Pope Francis has questioned God’s existence, calls himself a



Pope Francis has spoken about his experience in matters of faith crises and opened up about “empty moments,” while also stressing that he is a “sinner” and “fallible,” in an interview with a German newspaper.

When asked by German newspaper Die Zeit whether he had ever doubted God's existence, the pontiff said, "I, too, know these empty moments."

He stated, however, that there is a silver lining in such moments, noting that "crises also provide an opportunity to grow" and that any faith that doesn't face times of crisis "remains infantile."

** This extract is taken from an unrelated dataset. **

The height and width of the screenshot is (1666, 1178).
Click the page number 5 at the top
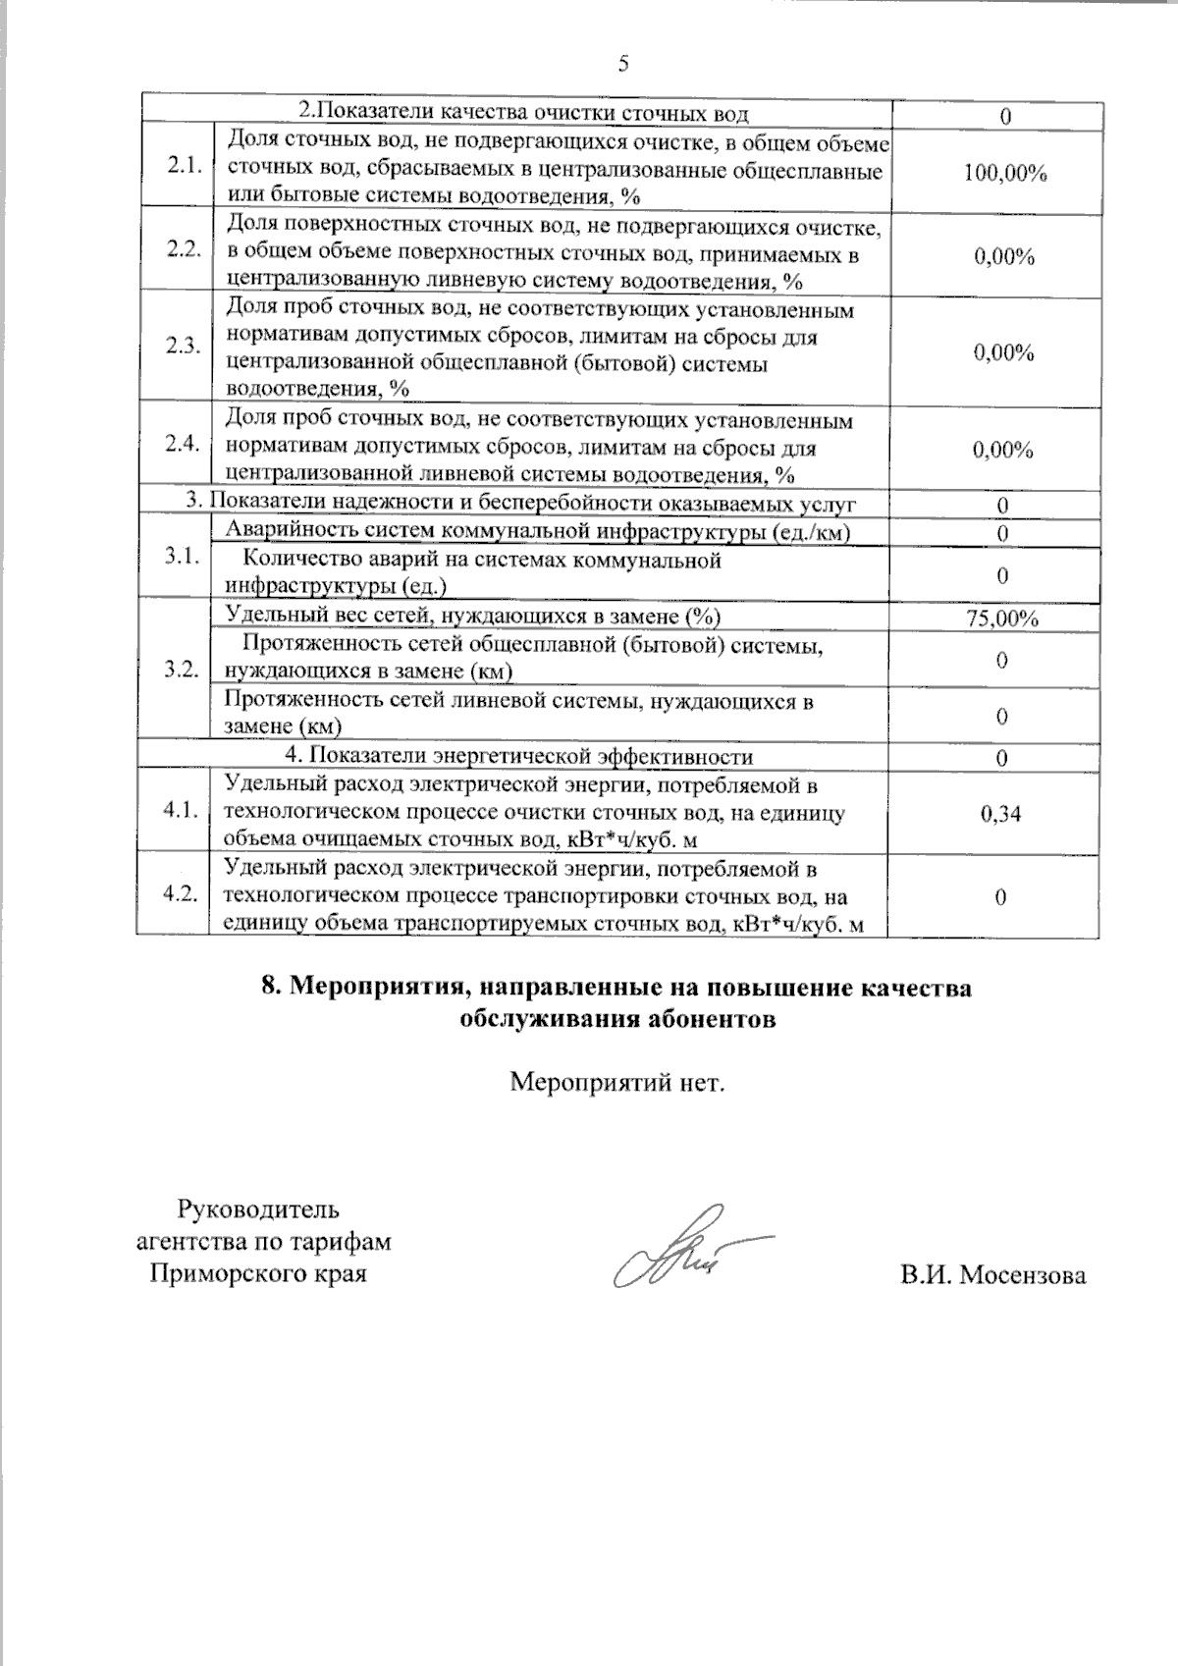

Francis went on to state that he does not consider himself to be special, stressing that he is a normal believer and a "sinner" like everyone else.

"We mustn't forget that any form of idealization of a human being always brings a subliminal brand of aggression with it as well. If I am idealized I feel under attack," he said.

“I don't see myself as anything special...I'm a sinner, I'm fallible," the 80-year-old pontiff continued.

He went on to warn against the dangers of populism, calling it "evil."

"Populism is evil and ends badly, as has been shown by the past century," he said.

He noted that populism has always required a "messiah" figure to succeed, suggesting it is incompatible with Christian values.

The comments were made during Pope Francis' first major interview with a German newspaper. 

The interview took place at the end of February, but was published on Thursday.